Balancing work and family can be stressful, but balancing an academic career and family can be even worse. A lot of travelling to present your own work and network to find new collaborators and ideas, visiting periods abroad and social events undermine the fundamental component of family life management: routine.
I am a young researcher with five great lucky cards: a husband who's always ready to help and has a flexible framily-friendly job, a financial situation that allows extra expenses sometime, a children-friendly society, retired grandparents willing to travel and a very cooperative sweet toddler. If one of these lucky cards would be missed from my hand, I would be in great distress. I can travel (alone or along with family) because my family has the money to afford it (funny-depressing fact: my babysitter hourly wage is only 3 euros shorter than mine). I can work and quite freely decide my schedule because the country I live in supports me with affordable childcare services and with good family policies. My daugther misses me when I'm gone, but she never went crazy. I even brought her to a couple of meetings. Balancing the two aspects means also trying not to deprive my kid of quality time and that is one of the reasons I take family often along in my trips or why I absolutely need flexibility in my working schedule.
Even those all these problems are gender-free, I am convinced they affect mostly women, and this is why:
- there's a different bond between a mother and her kids, than the one between a father and his kids. This is not a scientific fact, it only comes from my personal experience in observing my kid's reactions to my trips or my husband's. Several female colleagues of mine had the same impression. Basically my kid is much sadder when I'm gone, than when my husband is. Then add breastfeeding years to the mix.
- Women tend to have kids at the early stages of their academic career (that coincides with the last years of the peak of fertility), while men can afford to have kids in their late thirties, when they are on tenure track. Women miss out on the most important years of an academic career (and not always this is taken into account when hiring).
- Even though it's 2015, the social pressure of being a good present parent is much stronger on women than men. In US 96% of fathers take less than two weeks off when their child is born. Long parental leaves mostly taken by women also mean that a man researcher has more chances of going working abroad followed by the family, not affecting the household economics much nor the partner's job stability.
Now let's go back to the gender-free big picture. I bet the frequent travelling is not all joys for fathers either, especially divorced and single dads. It's no fun for the partner who follows with the kids and it's not nice to leave the family behind for several weeks (if not months) a year either. All the above reasons motivate my commitment to promote childcare services in the academic life. Often implementing childcare services is a limited effort that can make a sensible difference for many. It's a leap forward gender equality and equal opportunities.
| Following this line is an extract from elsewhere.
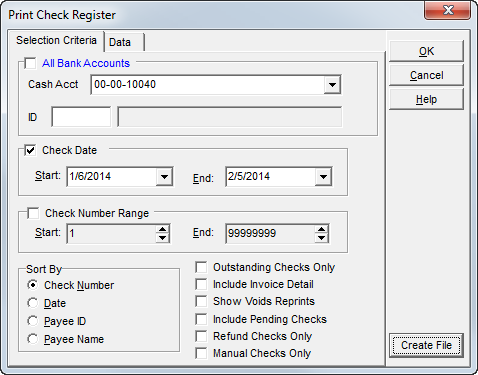
Task: Enable the All Bank Accounts checkbox
Action: (x=30, y=63)
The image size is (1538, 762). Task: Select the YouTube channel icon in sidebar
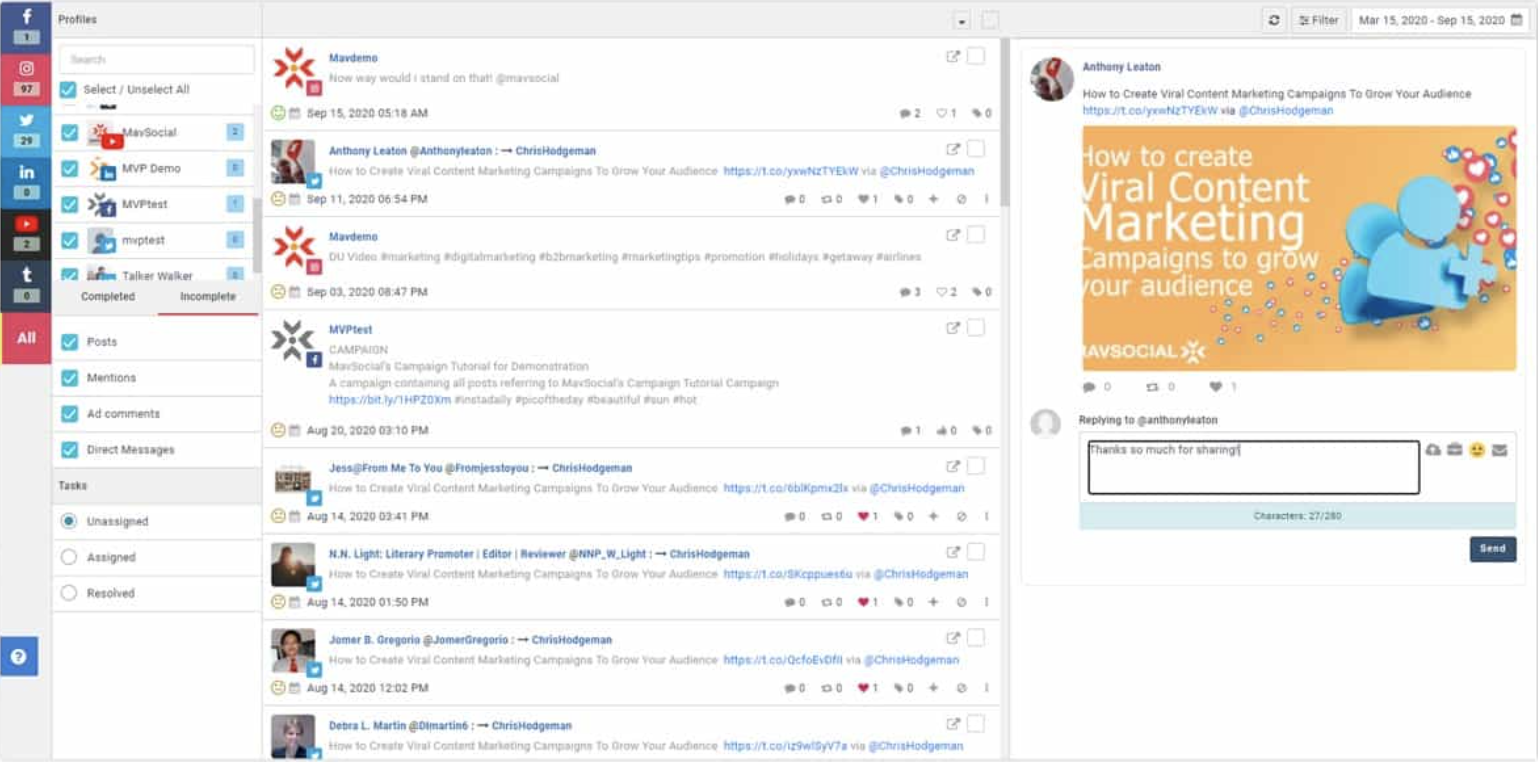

This post is my personal hall of fame of institutions, events and conferences that offer childcare services or grants. I deeply thank all people who sent and will send me information, I hope this list will be useful for many. If you know of other links, do no hesitate to comment below or contact me. Feel free to copy, share and distribute the list or portions of it. In include a map below, to show how these resources are geographically distributed (it doesn't work on all browsers, unfortunately).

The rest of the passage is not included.